For our patient we began a planned 2 months of albendazole combined with a higher than usual dose of dexamethasone (4 mg po qid) because of the sensitive location of the cyst. She was also begun on phenytoin and carbamazepine. The patient responded well with a dramatic improvement of her headaches and well being, with no further acute episodes. After 3 weeks of therapy, steroids were tapered to 50 mg/day of prednisone. Five days subsequently the patient began to have acute episodic confusion, blurred vision, and tonic-clonic movements of her left upper and lower extremities. This required re-institution of dexamethasone 8 mg/day with subsequent stabilization. The patient will also have a spinal MRI to rule out any intra-medullary disease, which occurs at an increased frequency in individuals with sub-arachnoid disease.

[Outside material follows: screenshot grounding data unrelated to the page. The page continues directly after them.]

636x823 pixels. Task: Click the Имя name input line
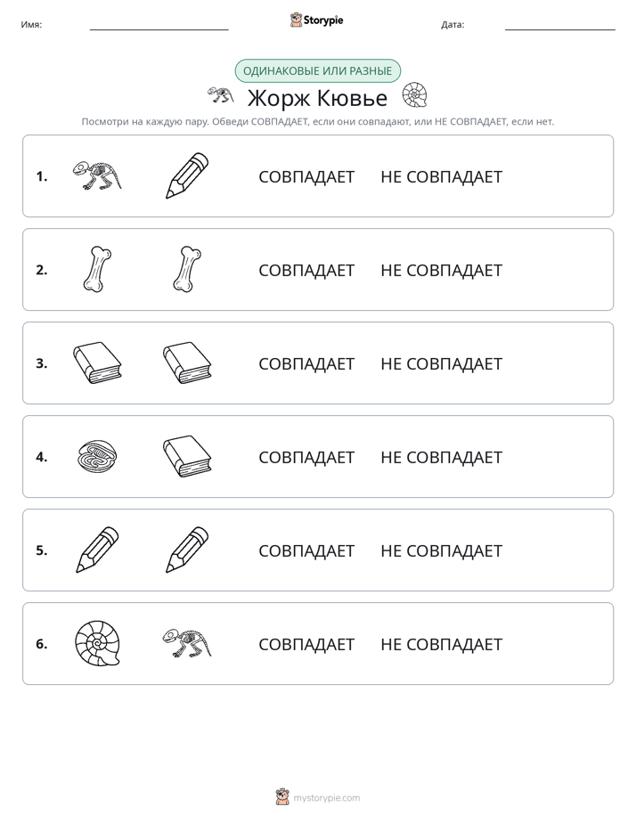point(159,25)
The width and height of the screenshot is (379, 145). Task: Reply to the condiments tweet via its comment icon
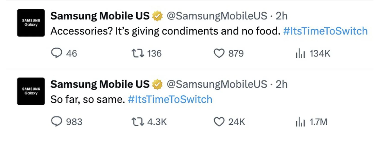56,54
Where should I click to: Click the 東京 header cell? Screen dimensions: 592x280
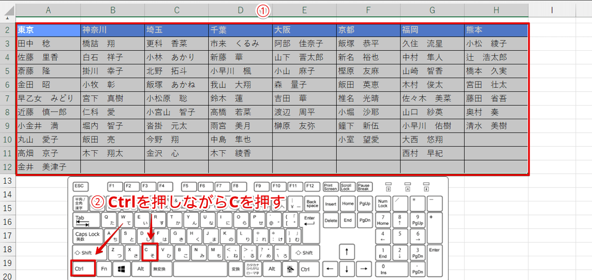tap(48, 30)
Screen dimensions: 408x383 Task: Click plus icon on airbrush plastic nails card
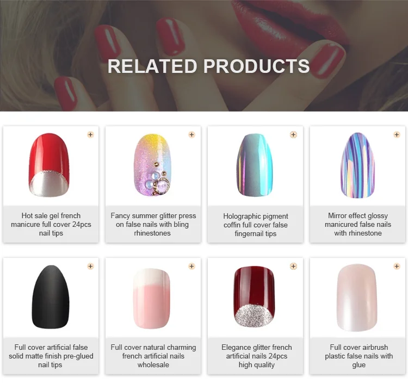coord(397,266)
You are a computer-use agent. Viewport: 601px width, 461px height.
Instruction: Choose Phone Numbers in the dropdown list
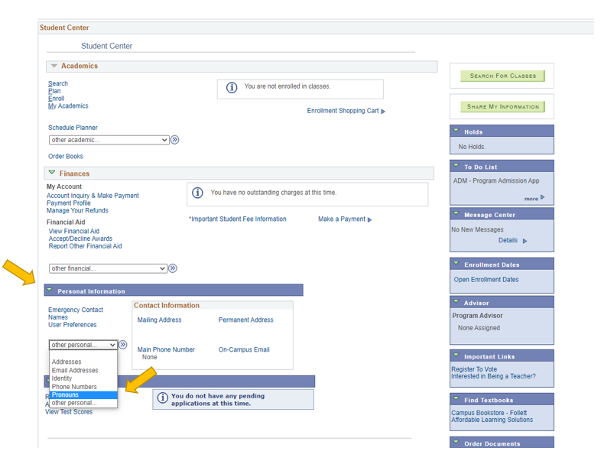click(74, 387)
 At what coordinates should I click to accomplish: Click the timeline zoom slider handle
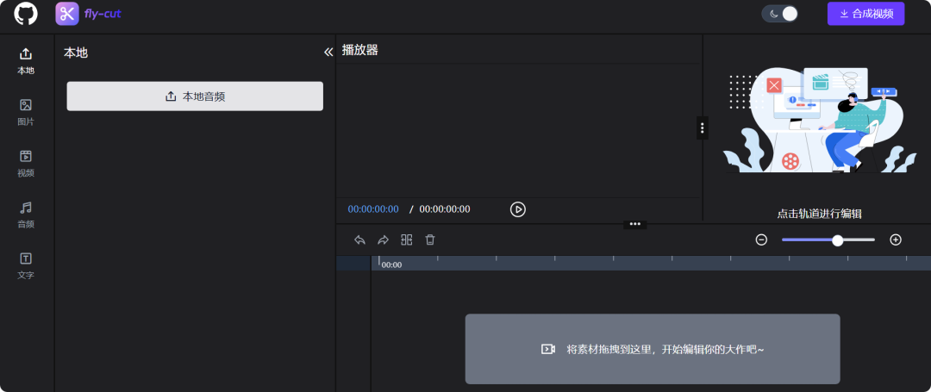click(837, 240)
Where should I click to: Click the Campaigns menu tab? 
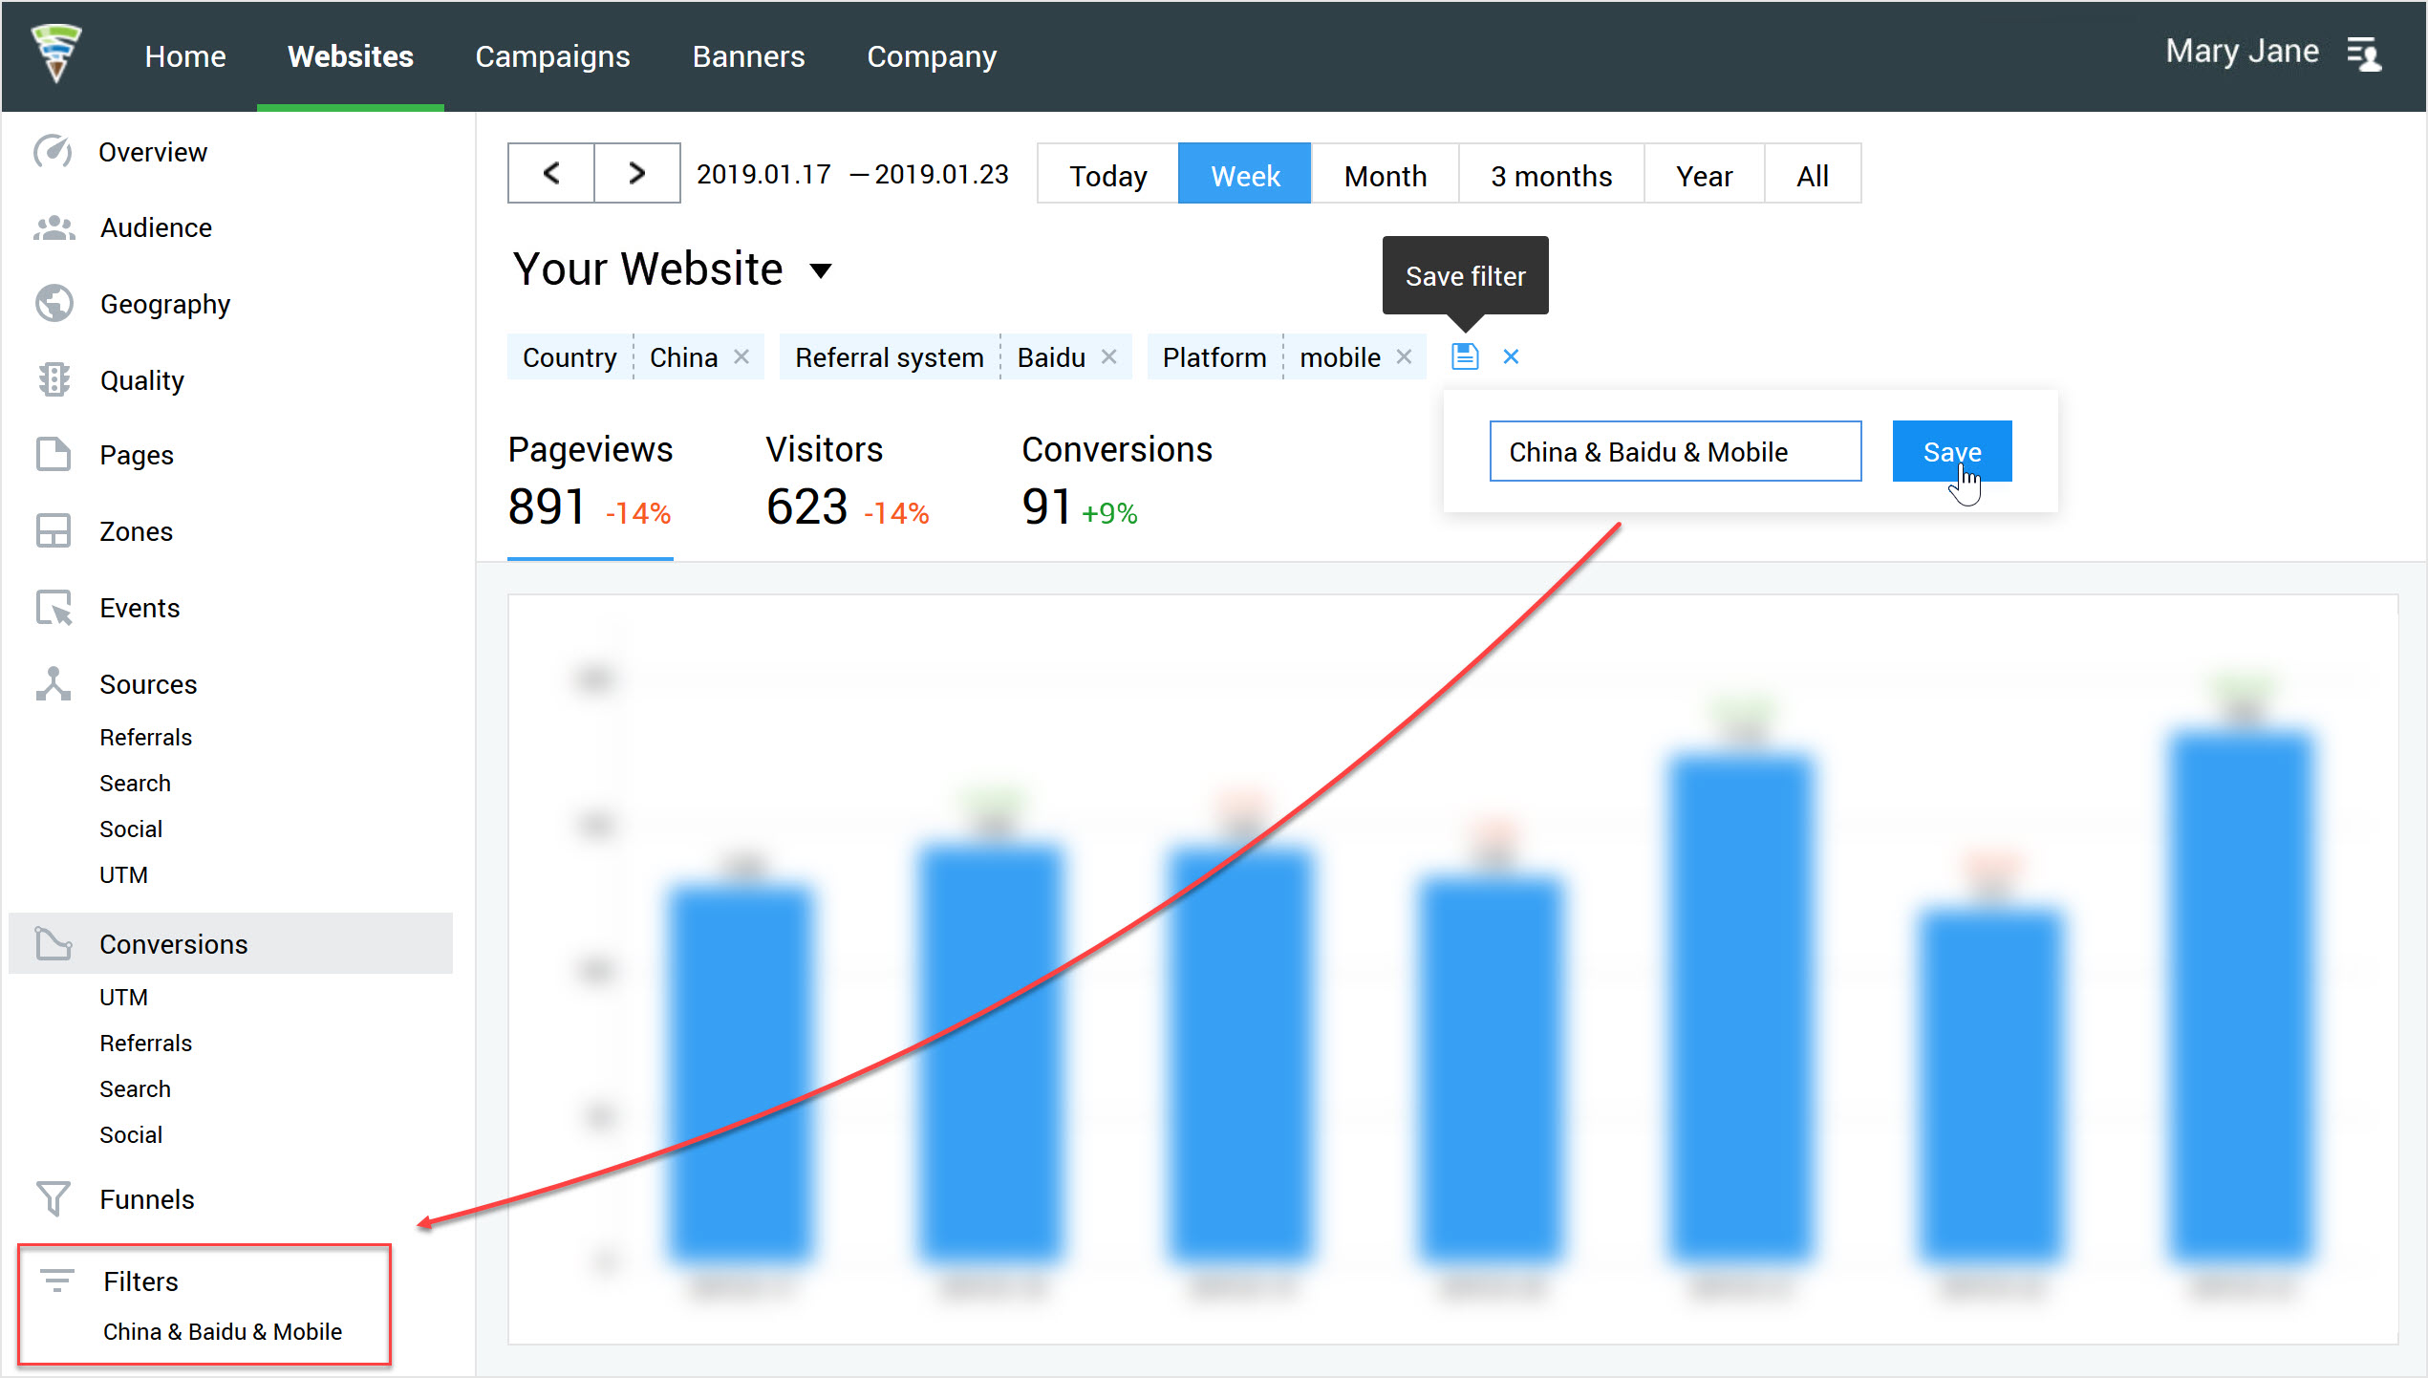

In general, patients should receive albendazole until subarachnoid cysts resolve radiologically; our patient will be assessed after the initial 2-month course. It is generally difficult to stop steroids while patients are still receiving albendazole, although very, very slow attempts at tapering – perhaps slower than in this patient – should be started after 2-3 weeks on albendazole. When extremely prolonged courses of albendazole are needed, some clinicians have begun to use methotrexate up to 20 mg/week as a steroid-sparing agent but there are only small cases series to support this.